To assess the impact of the COVID-19 restrictions and the associated reduction in vehicle traffic, we compared the observed and predicted MVCs and RDVCs in the months when the restrictions were in place. Posterior predictive distributions of the expected monthly numbers were obtained from models made for every month of the COVID-19 restrictions for the periods of March–June 2020 and November 2020–June 2021. As the most conservative prediction, we used linear regression based on the least squares method.
The robustness of the differences between the observed and expected MVCs and RDVCs was assessed using chi-square statistics and the Wilcoxon signed-rank test (W) for equivalence of means. An insignificant test result proves the means of the observed and expected roadkills are equal. The proportions of RDVCs from MVCs were assessed as percentages, with Fisher’s 95% confidence intervals (CI). The lowest confidence level was set at p < 0.05, but at p < 0.10, the trend was not rejected. All calculations were carried out using PAST ver. 4.13 [53].

3. Results

3.1. Annual Dynamics of Mammal and Roe Deer Roadkill

On the main roads, a decrease in both MVCs and RDVCs was observed in both 2020 and 2021, the years with COVID-19 restrictions in Lithuania (Figure 1). The decrease in MVCs was 8.8% and 12.4% for the two years, totaling 220 fewer cases. The RDVCs decrease was smaller, 0.4% and 4.3%, respectively, totaling 25 fewer cases. However, neither decrease was found to be statistically significant (MVC: χ2 = 0.41; RDVC: χ2 = 0.25).
On national and regional roads, the trends differed, with a decrease in both MVCs and RDVCs in 2020, offset by an increase in collisions in 2021 (Figure 1). In numerical terms, there was a decrease in MVC cases on national roads by 5.5% in 2020, which amounted to 88 cases. However, this decrease was outweighed by an increase of 8.6% in 2021, equivalent to 145 additional cases. Regarding RDVC, there was a decrease of 6.4% in 2020, amounting to 72 cases, but this was countered by a significant increase of 12.9% in 2021, totaling 155 additional cases. Differences were significant (MVC χ2 = 7.95, p < 0.005; RDVC χ2 = 10.31, p < 0.002). On regional roads (Figure 1), MVCs decreased by 6.5% in 2020, i.e., 46 cases, and increased by 21.1% in 2021, i.e., 157 cases (χ2 = 12.41, p < 0.001). The decrease in RDVC in 2020 was 4.3%, equivalent to 23 cases, and the increase in 2021 was 24.1% or 135 cases (χ2 = 9.55, p < 0.005).
However, in general, the number of registered MVCs exceeded the expected figures based on long-term dynamics (8.4% increase in 2020, 14.9% increase in 2021, χ2 = 4.01, p < 0.05). Similarly, there was a noticeable trend of increase in the number of RDVCs (15.9% increase in 2020 and 23.5% increase in 2021, χ2 = 3.20, p = 0.07). This trend translates to nearly 1000 more roadkill incidents during the years with restrictions.
This increase depended on and was most pronounced on roads going through urbanized areas (see Figure 1). The number of registered MVCs exceeded the expected figures by 43.5% in 2020 and 31.7% in 2021, with a total increase of 880 collisions. However, this increase was not found to be statistically significant (χ2 = 2.46, p = 0.12). On the other hand, the number of registered RDVCs surpassed the expected figures by 800 collisions, showing an increase of 53.9% in 2020 and 35.5% in 2021, which was found to be statistically significant (χ2 = 4.36, p < 0.05).
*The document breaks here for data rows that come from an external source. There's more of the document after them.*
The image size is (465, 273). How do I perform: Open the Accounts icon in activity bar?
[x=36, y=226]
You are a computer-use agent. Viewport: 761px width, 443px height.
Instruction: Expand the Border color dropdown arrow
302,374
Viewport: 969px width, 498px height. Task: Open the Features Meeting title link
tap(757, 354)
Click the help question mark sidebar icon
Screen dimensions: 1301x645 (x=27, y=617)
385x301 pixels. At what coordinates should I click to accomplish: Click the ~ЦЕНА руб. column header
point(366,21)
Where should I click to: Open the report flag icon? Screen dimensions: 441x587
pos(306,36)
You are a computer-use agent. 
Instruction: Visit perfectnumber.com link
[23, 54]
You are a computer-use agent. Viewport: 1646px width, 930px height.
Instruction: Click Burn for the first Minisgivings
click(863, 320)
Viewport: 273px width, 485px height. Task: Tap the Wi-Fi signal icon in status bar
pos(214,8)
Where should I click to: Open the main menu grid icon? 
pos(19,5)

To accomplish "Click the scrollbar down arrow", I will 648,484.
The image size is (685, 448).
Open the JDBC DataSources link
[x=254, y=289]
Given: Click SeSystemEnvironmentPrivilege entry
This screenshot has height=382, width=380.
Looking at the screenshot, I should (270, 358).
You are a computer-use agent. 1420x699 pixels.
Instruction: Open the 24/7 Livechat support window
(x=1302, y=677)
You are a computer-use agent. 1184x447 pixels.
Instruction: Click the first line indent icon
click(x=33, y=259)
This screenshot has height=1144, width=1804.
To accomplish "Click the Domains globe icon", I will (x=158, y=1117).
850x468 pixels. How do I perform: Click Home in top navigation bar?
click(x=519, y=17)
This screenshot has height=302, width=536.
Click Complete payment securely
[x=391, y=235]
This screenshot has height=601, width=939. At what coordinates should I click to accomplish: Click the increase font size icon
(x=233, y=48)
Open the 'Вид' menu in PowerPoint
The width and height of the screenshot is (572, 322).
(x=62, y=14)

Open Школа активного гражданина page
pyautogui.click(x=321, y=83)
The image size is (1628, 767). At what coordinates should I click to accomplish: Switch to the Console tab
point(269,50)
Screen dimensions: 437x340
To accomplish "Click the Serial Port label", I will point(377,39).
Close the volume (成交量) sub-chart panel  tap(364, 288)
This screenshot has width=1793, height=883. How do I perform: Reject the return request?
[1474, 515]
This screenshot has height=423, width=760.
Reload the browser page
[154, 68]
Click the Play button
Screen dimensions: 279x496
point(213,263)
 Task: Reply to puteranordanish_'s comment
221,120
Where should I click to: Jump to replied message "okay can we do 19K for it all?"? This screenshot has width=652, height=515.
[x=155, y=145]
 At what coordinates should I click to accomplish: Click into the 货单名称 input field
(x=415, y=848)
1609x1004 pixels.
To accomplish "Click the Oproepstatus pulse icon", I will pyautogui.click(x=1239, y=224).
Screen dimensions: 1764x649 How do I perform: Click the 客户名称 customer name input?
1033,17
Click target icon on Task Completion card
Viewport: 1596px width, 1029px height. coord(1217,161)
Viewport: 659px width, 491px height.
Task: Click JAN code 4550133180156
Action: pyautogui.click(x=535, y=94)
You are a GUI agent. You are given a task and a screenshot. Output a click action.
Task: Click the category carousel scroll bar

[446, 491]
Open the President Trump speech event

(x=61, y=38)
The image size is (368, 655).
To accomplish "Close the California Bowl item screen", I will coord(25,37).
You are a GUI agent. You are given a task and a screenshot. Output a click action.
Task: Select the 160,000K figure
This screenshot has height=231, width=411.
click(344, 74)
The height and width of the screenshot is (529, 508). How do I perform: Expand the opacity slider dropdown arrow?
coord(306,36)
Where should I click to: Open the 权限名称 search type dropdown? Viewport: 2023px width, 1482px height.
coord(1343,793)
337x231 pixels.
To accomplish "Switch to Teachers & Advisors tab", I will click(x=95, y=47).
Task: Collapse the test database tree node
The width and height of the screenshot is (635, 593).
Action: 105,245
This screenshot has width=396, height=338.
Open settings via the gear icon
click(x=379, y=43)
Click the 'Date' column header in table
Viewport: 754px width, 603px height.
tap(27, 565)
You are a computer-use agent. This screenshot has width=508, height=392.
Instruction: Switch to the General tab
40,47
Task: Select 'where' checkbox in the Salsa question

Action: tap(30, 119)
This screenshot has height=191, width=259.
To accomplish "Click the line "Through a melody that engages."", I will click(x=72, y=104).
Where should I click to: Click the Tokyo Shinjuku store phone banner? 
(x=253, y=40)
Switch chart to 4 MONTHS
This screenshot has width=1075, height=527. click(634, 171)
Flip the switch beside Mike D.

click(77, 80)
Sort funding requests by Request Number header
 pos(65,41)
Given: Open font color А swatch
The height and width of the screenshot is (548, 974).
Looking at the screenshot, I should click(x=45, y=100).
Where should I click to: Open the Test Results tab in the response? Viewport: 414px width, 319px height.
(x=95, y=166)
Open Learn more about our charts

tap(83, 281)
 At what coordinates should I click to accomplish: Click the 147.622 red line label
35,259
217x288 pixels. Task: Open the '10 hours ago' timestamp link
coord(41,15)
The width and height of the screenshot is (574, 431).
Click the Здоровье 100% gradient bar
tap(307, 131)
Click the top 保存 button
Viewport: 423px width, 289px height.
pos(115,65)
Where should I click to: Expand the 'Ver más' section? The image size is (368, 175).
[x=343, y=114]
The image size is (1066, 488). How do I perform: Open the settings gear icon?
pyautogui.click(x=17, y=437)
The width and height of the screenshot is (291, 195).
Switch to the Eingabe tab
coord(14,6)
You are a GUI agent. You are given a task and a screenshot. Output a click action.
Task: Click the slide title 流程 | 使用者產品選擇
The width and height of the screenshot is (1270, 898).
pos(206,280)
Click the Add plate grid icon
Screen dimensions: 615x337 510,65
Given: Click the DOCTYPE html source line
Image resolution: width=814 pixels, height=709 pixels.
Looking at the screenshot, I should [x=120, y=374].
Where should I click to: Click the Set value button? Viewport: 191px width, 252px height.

3.2. Monthly Dynamics of Mammal and Roe Deer Roadkill during the COVID-19 Restrictions

In the months with restrictions, the number of observed MVCs was less than expected, with a difference of 232 cases on the main roads, 155 cases on the national roads and 29 cases on the regional roads (Table 4). Additionally, there were decreases of RDVCs by 73 on the main roads, 73 on the national roads and 7 on the regional roads (Table 5).
The most pronounced reduction in MVC during the period of restriction I was in April and May 2020; this was observed on main, national and regional roads, ranging from 5.1% to 20.8%. During the period of restriction II, the decrease in MVC was 33.6–54.4% in November and December 2020. In other months, the decline in road fatalities was not as consistent, with decreases in one category of road being outweighed by increases in another (Table 4).
As for the roe deer roadkills, a modest decrease in RDVC was observed during the period of restriction I on main, national and regional roads, with the reduction ranging from 5.9% to 17.1%. In the period of restriction II, the most pronounced reduction in RDVC occurred in December 2020, with 46.2–54.6% fewer roadkill cases than expected. However, in November 2020, the reduction in RDVC on main, national and regional roads, at 29.4–30.0%, was not sufficient to result in a negative balance for the total number of roadkills of this species. In the other months of both restriction periods, the pattern of roadkill number change was not consistent (see Table 5).
As examples of the most significant reductions, the spatial pattern of the MVC distribution in December 2019–2021 is depicted in Figure 2, while that of the RDVC distribution is shown in Figure 3. The presented maps reveal two main observations: firstly, roe deer accounted for the majority of roadkill incidents during the period of strict COVID-19 restrictions; secondly, there is a notable scarcity of accidents in proximity to major cities due to restricted travel between administrative regions. The administrative boundaries of core cities and towns (with populations of more than 20,000 inhabitants) are shown in Figure 2 and Figure 3, while labels show their names.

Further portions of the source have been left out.